• **WHAT IS REQUIRED**: Nothing but the lines from the one containing "Open the File menu" through the last line of the data below should be returned, each copied exactly.
START DATA SHOWN
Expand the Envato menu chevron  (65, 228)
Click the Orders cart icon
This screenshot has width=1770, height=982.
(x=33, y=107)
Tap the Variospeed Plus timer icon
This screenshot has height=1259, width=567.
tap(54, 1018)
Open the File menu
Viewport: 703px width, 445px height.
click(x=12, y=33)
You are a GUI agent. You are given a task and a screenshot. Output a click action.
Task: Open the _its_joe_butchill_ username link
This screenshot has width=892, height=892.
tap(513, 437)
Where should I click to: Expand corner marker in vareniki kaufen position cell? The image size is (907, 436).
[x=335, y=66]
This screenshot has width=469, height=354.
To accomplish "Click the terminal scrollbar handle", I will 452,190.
END DATA SHOWN
• **THE COMPLETED TASK**:
Open the File menu
Viewport: 703px width, 445px height.
click(x=12, y=33)
You are a GUI agent. You are given a task and a screenshot. Output a click action.
Task: Open the _its_joe_butchill_ username link
This screenshot has width=892, height=892.
tap(513, 437)
Where should I click to: Expand corner marker in vareniki kaufen position cell? The image size is (907, 436).
[x=335, y=66]
This screenshot has width=469, height=354.
To accomplish "Click the terminal scrollbar handle", I will 452,190.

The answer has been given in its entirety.